What you have to do: Reproduce word for word the stretch of the forum discussion about Lisp and Elixir from "I think Lisp" through "other (functional) languages.".

Document section:
Does Elixir make other languages obsolete?

I think Lisp made all languages obsolete, including every language invented in the 50-or-so years since. Apparently, people feel free to ignore that fact :slight_smile:

(it is interesting that the number of languages you can sensibly use seems to be growing, and growing fast. I wonder where that will take us).

Lisp is very versatile, but unfortunately until today not very fast. :stuck_out_tongue_winking_eye:

Homoiconicity is a wonderful property to have, but other than that I’d like to say that there are many functions of Lisp that have been added to other languages. In some definitions, one might consider Elixir a Lisp-2 and Haskell a strongly-typed Lisp-1. The same is true for other (functional) languages.

EDIT: Maybe the best thing that might happen to a language is that the important features of that language are incorporated into other languages as well, as this shows that these features are considered to be useful by a larger group of people, and therefore probably applicable to a larger set of problems.

Material:
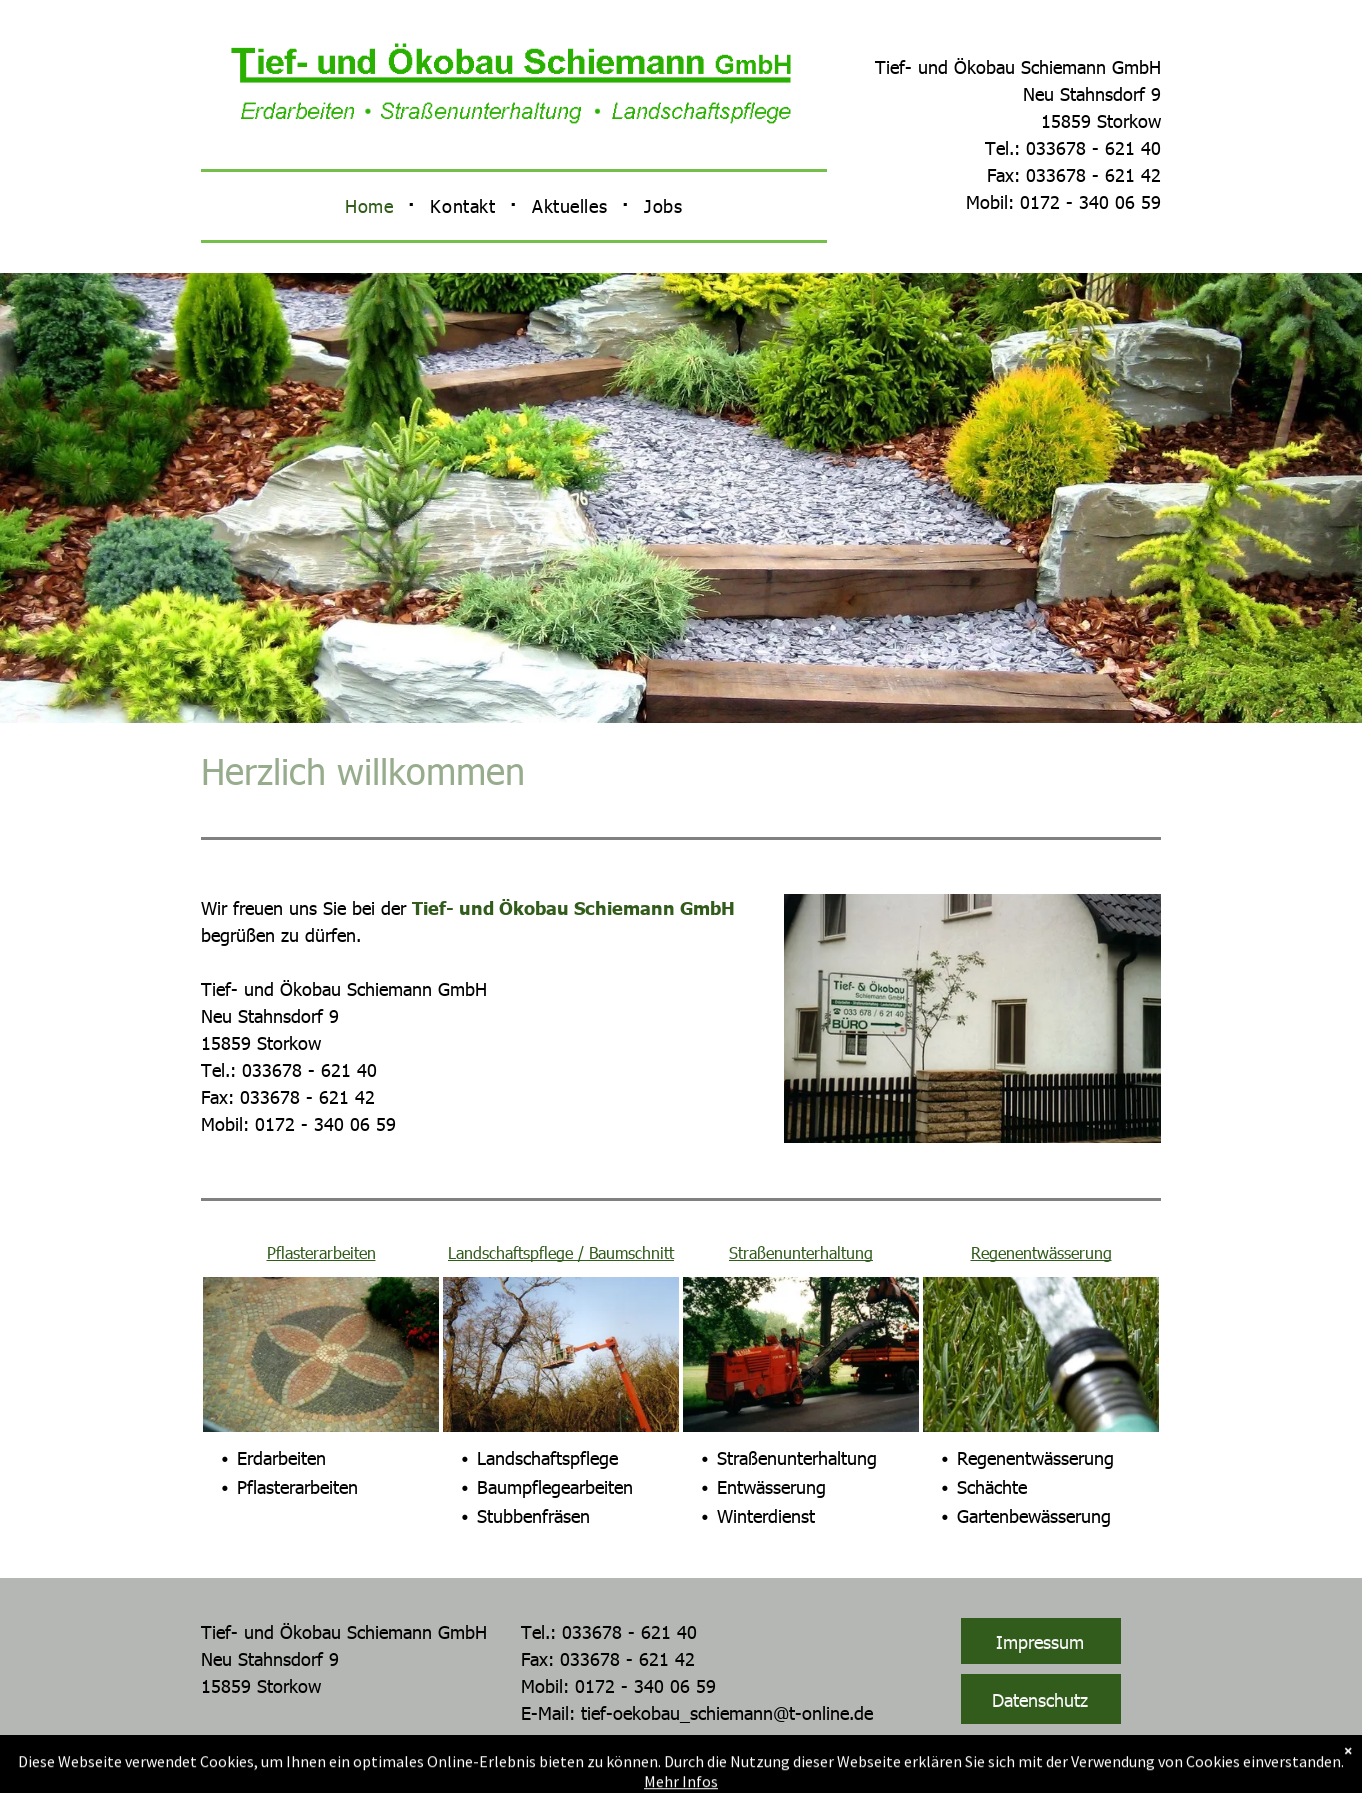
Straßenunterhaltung (801, 1252)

Exercise output:
I think Lisp made all languages obsolete, including every language invented in the 50-or-so years since. Apparently, people feel free to ignore that fact :slight_smile:

(it is interesting that the number of languages you can sensibly use seems to be growing, and growing fast. I wonder where that will take us).

Lisp is very versatile, but unfortunately until today not very fast. :stuck_out_tongue_winking_eye:

Homoiconicity is a wonderful property to have, but other than that I’d like to say that there are many functions of Lisp that have been added to other languages. In some definitions, one might consider Elixir a Lisp-2 and Haskell a strongly-typed Lisp-1. The same is true for other (functional) languages.